#### Selected excerpt
Hiya everyone! Just wanted to thank everyone for your continued support and your really thoughtful posts to me. Wonka, you'll be happy to see I'm posting an update without one of your sweet reminders that always makes me smile. I really would love to see your part2, what the MLCer is going through when you have time.
I've been having some anxiety/panic attack "flashes." Little, weird things trigger me. I'll touch H's leg in the car, and have this flash image of one of the OW doing that. Or we'll get off the freeway exit, which would be near where one of them lives. The triggers don't affect me as much as they did when we first started reconnection, but they are still paralyzing. They give me that flight/fight, and I just want to get away from him. But he is trying and I feel like he is putting his whole heart into this.
I'm frustrated and angry when I have these negative feelings and emotions. I feel like the anxiety issues are there because there is this new, exciting, passionate relationship, but there is a destroyed relationship that is still a part of us, and we're not talking about that. There is still the timid part of this new relationship, of being shy, and not putting too much out there to scare the other person, but that is also mixed with the pain and the hurt and the betrayal of the old relationship. It makes things very jumbled and confusing. When things happen, or when there is a lack of something happening, is it because of A or B? And not just him, me too. Am I doing X, because of A or because of B? I want it to be right. I want to trust my feelings towards him. I want to trust his feelings towards me.
########
**Exercise 1**
Please convert the part of the rows that opens with the line containing "Image resolution: width=734" and closes with the line containing "Action: tap(487, 1289)" into a Markdown table with columns Row and Line. Number each line in the Row column and omit blank lines.
The forum post and the rows are unrelated material.
#### Material shown
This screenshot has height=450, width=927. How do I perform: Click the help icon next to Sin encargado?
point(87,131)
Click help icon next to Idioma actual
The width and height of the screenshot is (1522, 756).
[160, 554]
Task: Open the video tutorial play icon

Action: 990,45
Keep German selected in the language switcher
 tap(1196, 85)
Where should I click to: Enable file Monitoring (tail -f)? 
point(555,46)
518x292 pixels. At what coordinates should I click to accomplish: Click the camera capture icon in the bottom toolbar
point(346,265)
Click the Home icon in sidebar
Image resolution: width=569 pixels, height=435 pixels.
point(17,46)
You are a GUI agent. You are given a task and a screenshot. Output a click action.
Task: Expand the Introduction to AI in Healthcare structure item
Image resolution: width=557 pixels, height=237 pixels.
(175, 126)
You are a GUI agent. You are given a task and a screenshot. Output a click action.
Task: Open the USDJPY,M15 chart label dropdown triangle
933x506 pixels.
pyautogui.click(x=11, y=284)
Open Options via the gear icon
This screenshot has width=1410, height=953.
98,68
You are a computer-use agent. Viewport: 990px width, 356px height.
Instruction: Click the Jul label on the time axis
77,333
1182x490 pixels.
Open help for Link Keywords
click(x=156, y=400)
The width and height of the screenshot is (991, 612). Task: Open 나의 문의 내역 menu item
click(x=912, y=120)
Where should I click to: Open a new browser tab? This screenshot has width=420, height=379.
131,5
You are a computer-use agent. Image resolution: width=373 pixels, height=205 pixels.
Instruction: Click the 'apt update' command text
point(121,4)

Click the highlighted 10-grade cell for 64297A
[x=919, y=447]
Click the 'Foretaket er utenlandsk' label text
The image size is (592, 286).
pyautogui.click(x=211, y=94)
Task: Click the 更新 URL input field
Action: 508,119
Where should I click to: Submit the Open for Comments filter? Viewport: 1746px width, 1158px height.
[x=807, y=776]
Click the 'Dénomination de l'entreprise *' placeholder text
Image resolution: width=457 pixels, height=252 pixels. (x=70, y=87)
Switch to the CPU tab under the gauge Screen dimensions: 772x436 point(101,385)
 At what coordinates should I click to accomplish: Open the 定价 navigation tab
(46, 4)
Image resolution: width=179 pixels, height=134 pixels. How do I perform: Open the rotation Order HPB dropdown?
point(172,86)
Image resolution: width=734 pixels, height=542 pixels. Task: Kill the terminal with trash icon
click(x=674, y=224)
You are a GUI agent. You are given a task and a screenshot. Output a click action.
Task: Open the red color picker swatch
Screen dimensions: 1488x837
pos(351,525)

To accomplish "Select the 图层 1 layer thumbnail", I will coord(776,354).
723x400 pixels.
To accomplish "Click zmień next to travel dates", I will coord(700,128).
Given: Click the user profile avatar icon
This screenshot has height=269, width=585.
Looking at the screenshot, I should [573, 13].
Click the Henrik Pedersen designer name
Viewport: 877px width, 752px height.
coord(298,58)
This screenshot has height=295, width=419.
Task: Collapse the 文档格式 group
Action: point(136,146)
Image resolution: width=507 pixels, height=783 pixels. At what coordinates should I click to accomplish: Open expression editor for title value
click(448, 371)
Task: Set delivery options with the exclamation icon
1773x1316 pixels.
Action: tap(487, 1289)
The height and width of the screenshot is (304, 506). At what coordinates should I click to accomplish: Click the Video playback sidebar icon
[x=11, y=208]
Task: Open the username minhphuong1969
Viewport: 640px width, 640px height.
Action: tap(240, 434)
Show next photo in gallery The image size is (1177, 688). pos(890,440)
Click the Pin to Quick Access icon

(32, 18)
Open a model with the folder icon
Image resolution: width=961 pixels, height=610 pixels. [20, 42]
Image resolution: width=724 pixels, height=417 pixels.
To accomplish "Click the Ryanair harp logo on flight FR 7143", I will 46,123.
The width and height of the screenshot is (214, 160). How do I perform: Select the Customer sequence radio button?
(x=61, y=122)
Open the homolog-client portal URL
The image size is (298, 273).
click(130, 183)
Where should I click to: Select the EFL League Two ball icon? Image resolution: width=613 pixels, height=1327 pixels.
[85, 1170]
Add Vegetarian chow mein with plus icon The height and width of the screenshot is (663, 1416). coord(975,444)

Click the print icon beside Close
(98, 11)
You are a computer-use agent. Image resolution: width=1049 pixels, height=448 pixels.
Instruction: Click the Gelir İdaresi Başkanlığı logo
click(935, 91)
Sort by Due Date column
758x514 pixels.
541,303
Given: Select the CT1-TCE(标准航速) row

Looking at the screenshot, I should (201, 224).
########
**Exercise 2**
According to the forum post, what happens when the writer touches H's leg in the car?

**Final result 1**
| Row | Line |
|---|---|
| 1 | Image resolution: width=734 pixels, height=542 pixels. Task: Kill the terminal with trash icon |
| 2 | click(x=674, y=224) |
| 3 | You are a GUI agent. You are given a task and a screenshot. Output a click action. |
| 4 | Task: Open the red color picker swatch |
| 5 | Screen dimensions: 1488x837 |
| 6 | pos(351,525) |
| 7 | To accomplish "Select the 图层 1 layer thumbnail", I will coord(776,354). |
| 8 | 723x400 pixels. |
| 9 | To accomplish "Click zmień next to travel dates", I will coord(700,128). |
| 10 | Given: Click the user profile avatar icon |
| 11 | This screenshot has height=269, width=585. |
| 12 | Looking at the screenshot, I should [573, 13]. |
| 13 | Click the Henrik Pedersen designer name |
| 14 | Viewport: 877px width, 752px height. |
| 15 | coord(298,58) |
| 16 | This screenshot has height=295, width=419. |
| 17 | Task: Collapse the 文档格式 group |
| 18 | Action: point(136,146) |
| 19 | Image resolution: width=507 pixels, height=783 pixels. At what coordinates should I click to accomplish: Open expression editor for title value |
| 20 | click(448, 371) |
| 21 | Task: Set delivery options with the exclamation icon |
| 22 | 1773x1316 pixels. |
| 23 | Action: tap(487, 1289) |

**Final result 2**
The writer has a flash image of one of the OW doing that.